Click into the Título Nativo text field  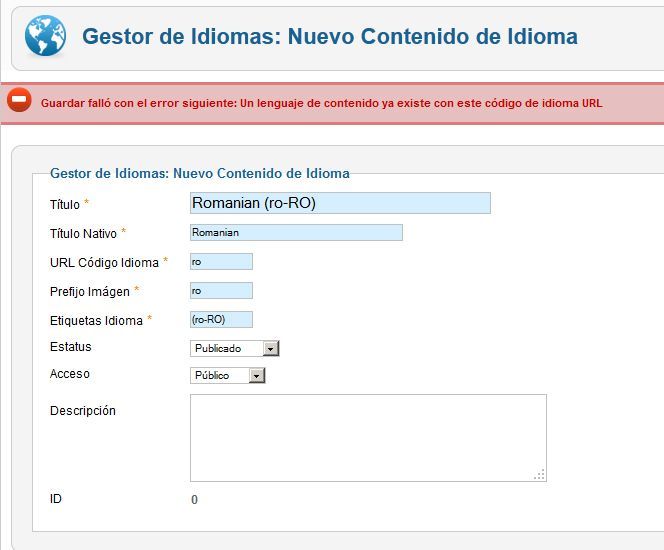tap(296, 232)
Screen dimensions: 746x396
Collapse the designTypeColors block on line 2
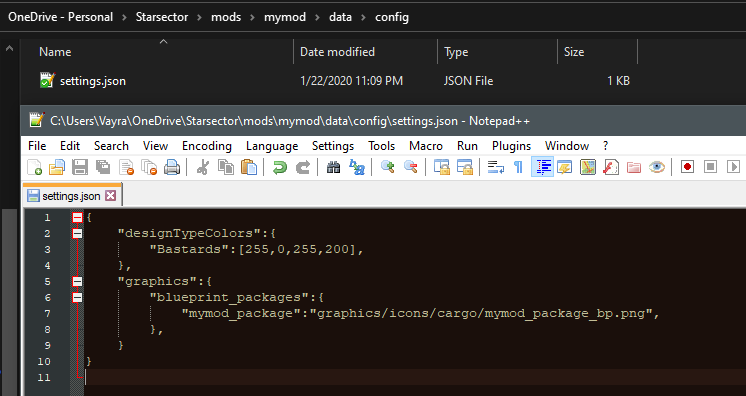78,233
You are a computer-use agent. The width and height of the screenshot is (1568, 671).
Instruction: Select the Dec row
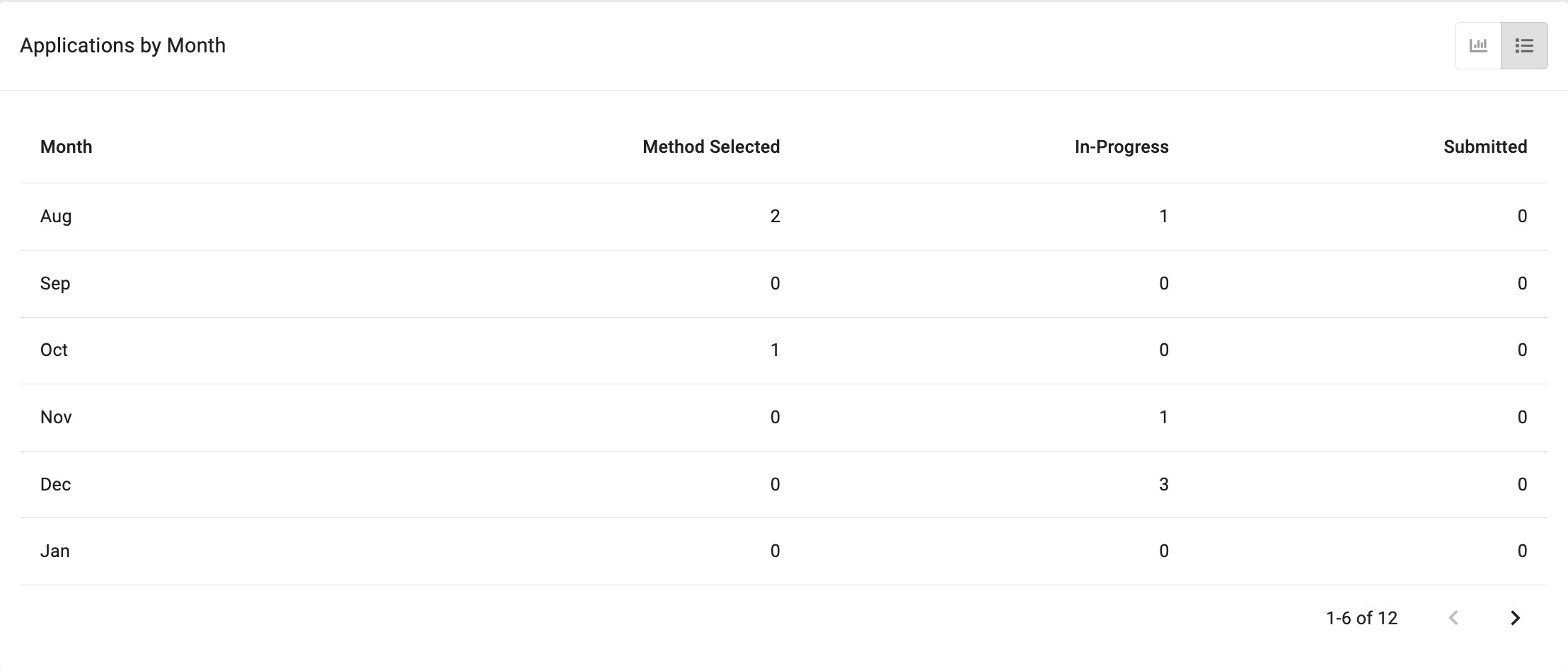point(784,485)
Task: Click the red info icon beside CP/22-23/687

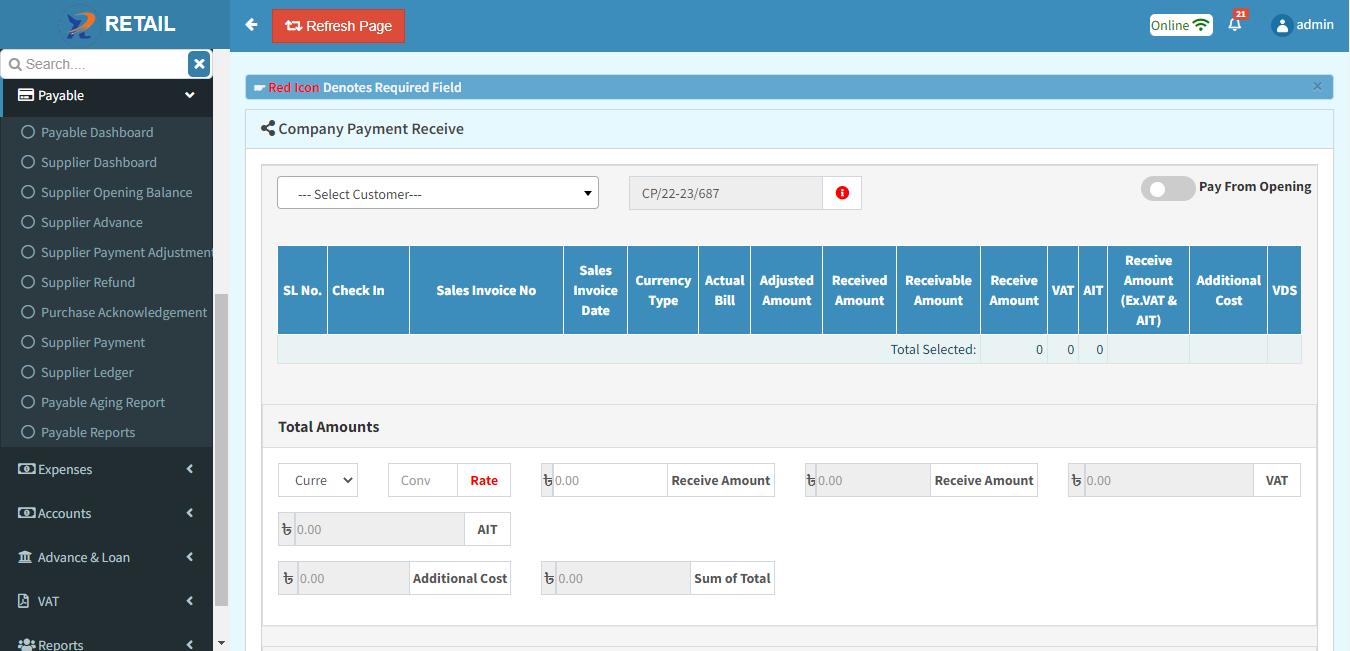Action: [842, 193]
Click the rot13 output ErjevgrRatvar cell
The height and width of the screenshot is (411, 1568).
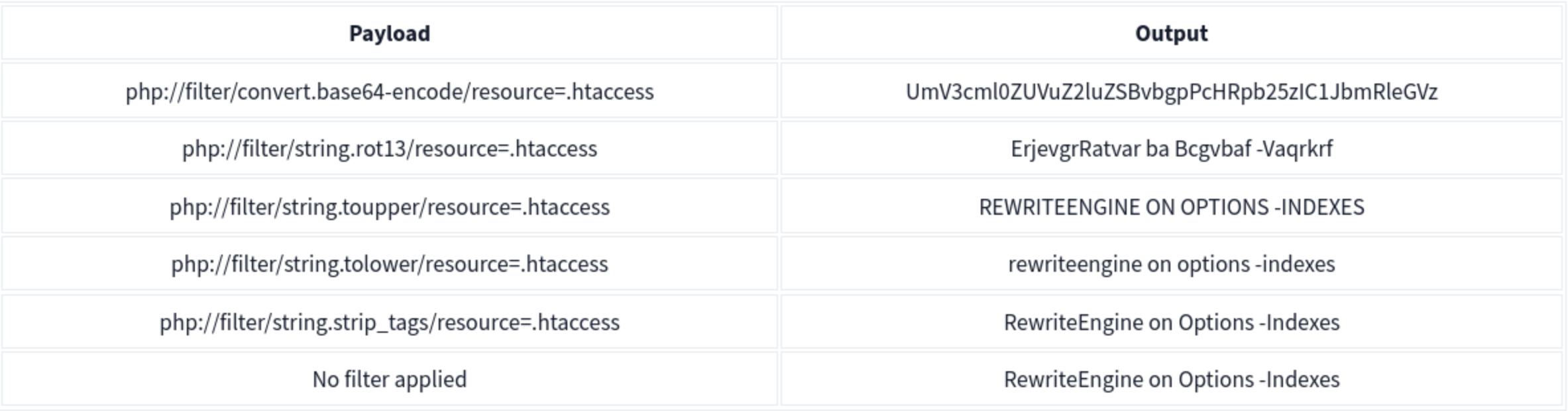(x=1171, y=148)
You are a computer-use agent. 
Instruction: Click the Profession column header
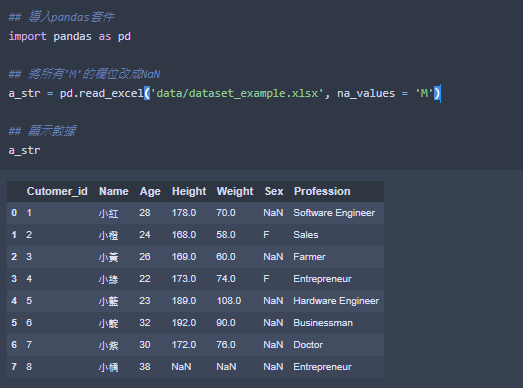point(322,191)
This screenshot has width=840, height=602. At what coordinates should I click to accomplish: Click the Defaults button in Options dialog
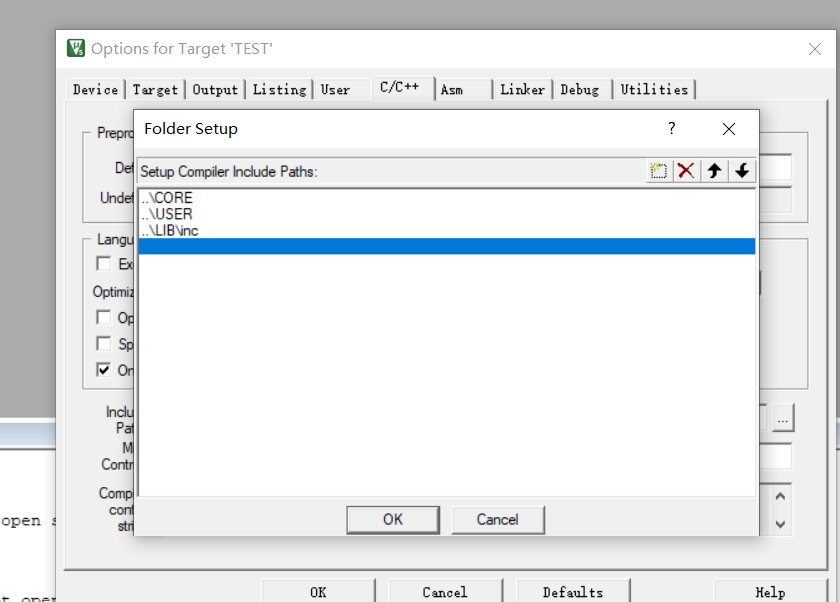(x=573, y=592)
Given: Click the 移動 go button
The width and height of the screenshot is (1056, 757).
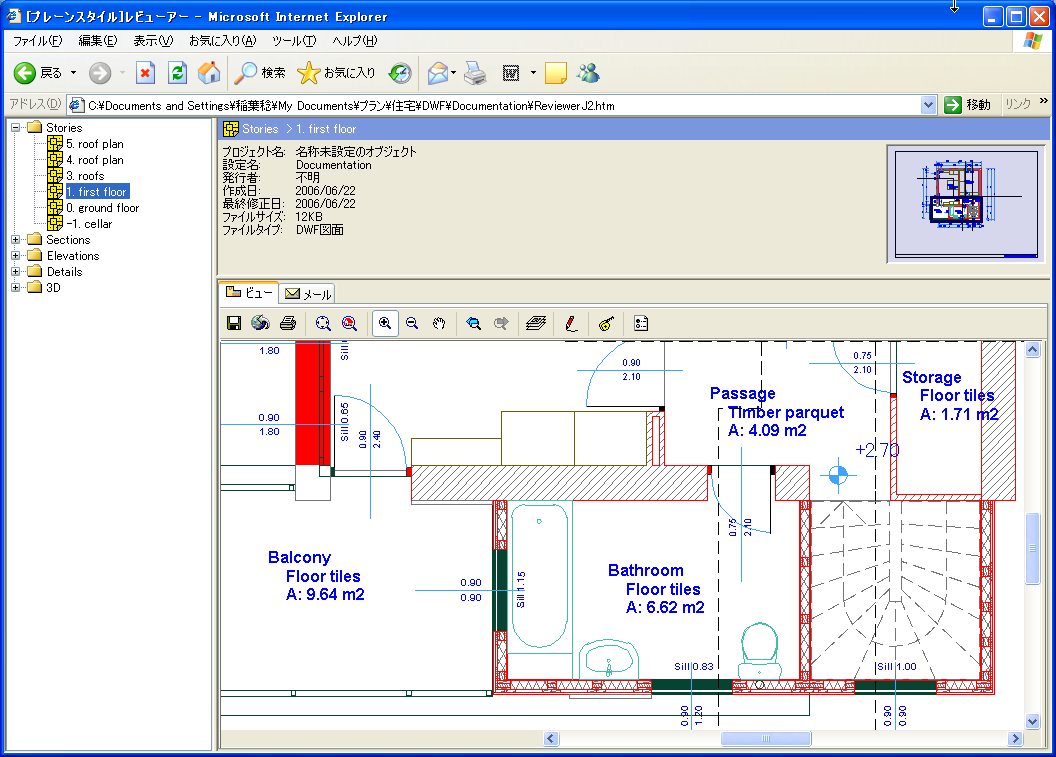Looking at the screenshot, I should [x=968, y=105].
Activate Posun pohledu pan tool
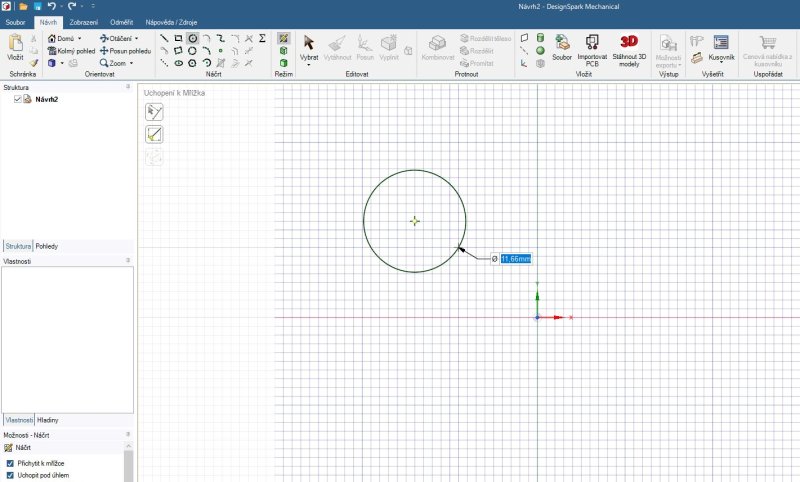800x482 pixels. coord(125,50)
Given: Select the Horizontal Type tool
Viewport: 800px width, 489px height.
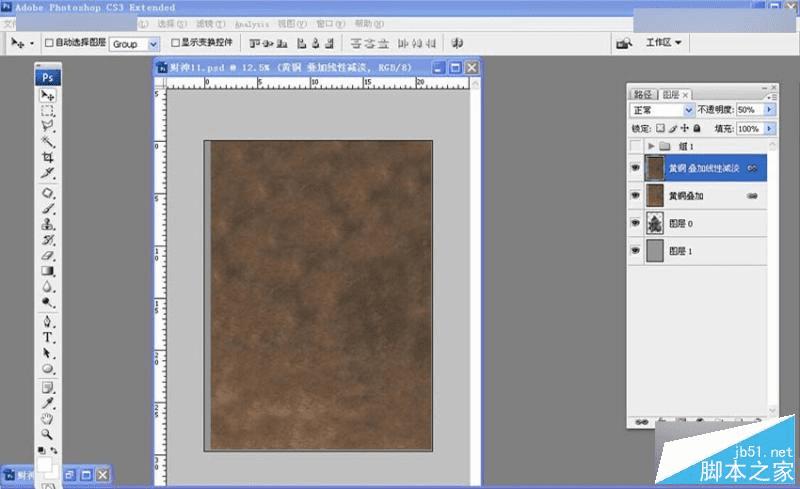Looking at the screenshot, I should 47,338.
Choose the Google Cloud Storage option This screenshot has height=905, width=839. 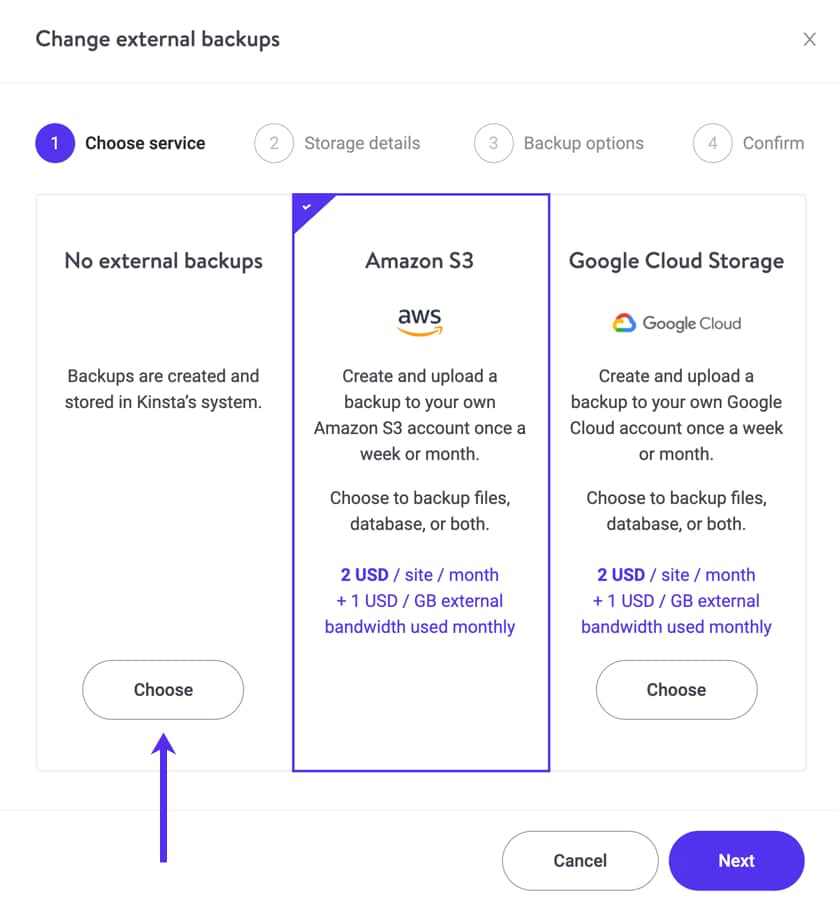point(676,690)
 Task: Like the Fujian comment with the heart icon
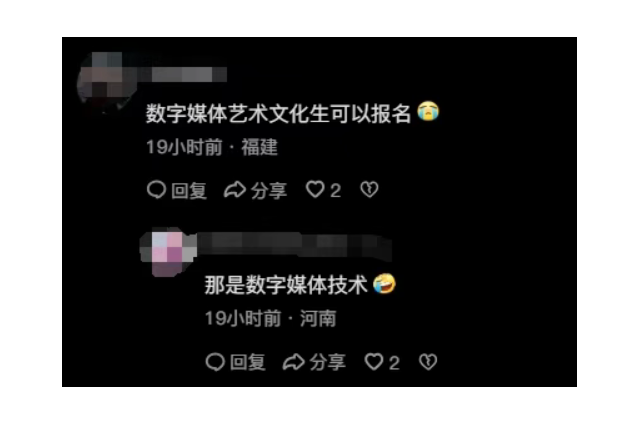coord(315,190)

Directions:
Copy out each line of the data containing the string "Given".

Your response:
Given: Click the 移動 go button
Given: Select the Horizontal Type tool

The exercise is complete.